Dataset entries
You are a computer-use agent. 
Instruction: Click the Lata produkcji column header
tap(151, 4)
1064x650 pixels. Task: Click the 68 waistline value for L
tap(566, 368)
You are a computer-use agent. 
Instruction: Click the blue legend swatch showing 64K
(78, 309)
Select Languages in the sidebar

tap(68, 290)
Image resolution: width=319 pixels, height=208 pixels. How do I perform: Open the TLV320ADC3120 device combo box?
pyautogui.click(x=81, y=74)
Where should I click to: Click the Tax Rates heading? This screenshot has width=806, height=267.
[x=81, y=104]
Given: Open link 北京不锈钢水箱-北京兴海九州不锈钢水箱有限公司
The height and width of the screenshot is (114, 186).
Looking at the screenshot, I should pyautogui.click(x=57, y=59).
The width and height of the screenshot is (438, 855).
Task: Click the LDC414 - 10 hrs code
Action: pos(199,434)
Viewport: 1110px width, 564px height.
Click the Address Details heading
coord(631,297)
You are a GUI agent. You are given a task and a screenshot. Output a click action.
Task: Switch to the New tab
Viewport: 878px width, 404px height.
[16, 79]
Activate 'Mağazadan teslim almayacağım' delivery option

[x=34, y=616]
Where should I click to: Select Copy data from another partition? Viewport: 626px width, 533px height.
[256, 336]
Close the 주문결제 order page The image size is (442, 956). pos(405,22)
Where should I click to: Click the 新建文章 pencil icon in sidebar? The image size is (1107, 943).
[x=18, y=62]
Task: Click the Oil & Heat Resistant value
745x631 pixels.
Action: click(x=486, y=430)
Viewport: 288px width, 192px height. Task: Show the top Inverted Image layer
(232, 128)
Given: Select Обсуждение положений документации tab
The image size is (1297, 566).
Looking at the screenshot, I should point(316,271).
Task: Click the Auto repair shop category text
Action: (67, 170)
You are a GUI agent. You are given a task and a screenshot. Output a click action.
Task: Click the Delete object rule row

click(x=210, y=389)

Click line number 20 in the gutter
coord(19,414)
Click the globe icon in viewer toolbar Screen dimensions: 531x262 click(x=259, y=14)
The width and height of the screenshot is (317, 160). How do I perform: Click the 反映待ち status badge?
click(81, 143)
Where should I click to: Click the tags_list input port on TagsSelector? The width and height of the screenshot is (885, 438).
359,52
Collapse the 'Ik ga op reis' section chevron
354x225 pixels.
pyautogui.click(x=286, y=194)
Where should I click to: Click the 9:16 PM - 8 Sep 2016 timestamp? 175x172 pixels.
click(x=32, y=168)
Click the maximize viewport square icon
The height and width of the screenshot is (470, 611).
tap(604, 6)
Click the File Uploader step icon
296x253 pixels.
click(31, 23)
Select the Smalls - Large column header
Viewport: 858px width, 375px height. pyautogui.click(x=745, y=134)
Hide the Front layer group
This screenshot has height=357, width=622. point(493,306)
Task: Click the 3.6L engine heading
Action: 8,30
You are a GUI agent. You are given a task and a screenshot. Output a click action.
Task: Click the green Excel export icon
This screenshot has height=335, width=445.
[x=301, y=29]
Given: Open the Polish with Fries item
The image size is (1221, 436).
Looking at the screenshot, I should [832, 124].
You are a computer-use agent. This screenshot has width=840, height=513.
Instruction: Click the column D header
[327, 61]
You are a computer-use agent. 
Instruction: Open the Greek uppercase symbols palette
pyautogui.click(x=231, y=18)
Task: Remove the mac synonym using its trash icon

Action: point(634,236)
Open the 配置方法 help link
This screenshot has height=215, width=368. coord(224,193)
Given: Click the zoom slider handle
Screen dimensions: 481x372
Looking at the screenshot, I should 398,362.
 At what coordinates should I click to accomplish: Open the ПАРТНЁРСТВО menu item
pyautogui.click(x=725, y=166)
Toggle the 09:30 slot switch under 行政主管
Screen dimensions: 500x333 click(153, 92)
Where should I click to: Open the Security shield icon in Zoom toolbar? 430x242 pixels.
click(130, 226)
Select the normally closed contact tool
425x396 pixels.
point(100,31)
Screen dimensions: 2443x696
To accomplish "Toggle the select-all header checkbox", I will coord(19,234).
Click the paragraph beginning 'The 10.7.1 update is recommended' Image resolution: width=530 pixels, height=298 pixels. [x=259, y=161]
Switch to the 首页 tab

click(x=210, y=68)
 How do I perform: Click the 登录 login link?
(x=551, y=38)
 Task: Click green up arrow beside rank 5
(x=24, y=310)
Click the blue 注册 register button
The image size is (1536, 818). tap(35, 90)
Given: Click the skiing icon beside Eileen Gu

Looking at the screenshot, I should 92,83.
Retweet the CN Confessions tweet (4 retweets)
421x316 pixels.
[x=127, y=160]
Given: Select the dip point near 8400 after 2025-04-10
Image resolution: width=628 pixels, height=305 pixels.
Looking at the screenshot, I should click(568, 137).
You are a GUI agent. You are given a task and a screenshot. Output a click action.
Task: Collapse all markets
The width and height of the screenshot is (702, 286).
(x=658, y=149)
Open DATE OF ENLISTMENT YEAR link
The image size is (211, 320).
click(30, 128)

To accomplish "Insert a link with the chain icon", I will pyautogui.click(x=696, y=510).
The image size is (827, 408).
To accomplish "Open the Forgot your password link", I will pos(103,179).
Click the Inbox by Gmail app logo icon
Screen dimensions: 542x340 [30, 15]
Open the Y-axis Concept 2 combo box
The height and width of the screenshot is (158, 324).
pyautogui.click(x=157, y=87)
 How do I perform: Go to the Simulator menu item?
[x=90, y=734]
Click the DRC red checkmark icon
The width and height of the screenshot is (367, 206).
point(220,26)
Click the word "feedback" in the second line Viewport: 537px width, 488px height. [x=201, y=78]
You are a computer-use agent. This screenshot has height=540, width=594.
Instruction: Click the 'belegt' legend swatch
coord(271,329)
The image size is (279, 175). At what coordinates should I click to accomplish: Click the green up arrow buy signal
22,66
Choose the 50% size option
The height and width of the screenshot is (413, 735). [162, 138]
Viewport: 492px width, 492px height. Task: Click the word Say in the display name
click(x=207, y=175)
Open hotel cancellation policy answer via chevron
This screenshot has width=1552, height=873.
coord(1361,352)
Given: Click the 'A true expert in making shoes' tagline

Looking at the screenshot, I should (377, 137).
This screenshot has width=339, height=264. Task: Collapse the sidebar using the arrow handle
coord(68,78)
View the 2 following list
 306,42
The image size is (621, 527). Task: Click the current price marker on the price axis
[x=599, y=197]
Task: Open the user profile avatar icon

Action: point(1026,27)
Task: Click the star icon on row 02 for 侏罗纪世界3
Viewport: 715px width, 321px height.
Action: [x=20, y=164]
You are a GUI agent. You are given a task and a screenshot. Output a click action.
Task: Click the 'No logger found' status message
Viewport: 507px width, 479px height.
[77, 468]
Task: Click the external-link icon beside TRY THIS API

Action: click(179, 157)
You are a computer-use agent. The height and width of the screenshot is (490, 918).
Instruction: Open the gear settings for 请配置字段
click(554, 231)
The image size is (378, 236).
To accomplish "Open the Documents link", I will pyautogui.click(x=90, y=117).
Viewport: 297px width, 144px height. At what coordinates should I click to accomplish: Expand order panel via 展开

- TRY IT
Please copy, exactly and with nothing else, the lines above beginning at the line that has "Task: Click green up arrow beside rank 5" and ending with the line that has "Open DATE OF ENLISTMENT YEAR link".

- YOUR RESPONSE
 Task: Click green up arrow beside rank 5
(x=24, y=310)
Click the blue 注册 register button
The image size is (1536, 818). tap(35, 90)
Given: Click the skiing icon beside Eileen Gu

Looking at the screenshot, I should 92,83.
Retweet the CN Confessions tweet (4 retweets)
421x316 pixels.
[x=127, y=160]
Given: Select the dip point near 8400 after 2025-04-10
Image resolution: width=628 pixels, height=305 pixels.
Looking at the screenshot, I should click(568, 137).
You are a GUI agent. You are given a task and a screenshot. Output a click action.
Task: Collapse all markets
The width and height of the screenshot is (702, 286).
(x=658, y=149)
Open DATE OF ENLISTMENT YEAR link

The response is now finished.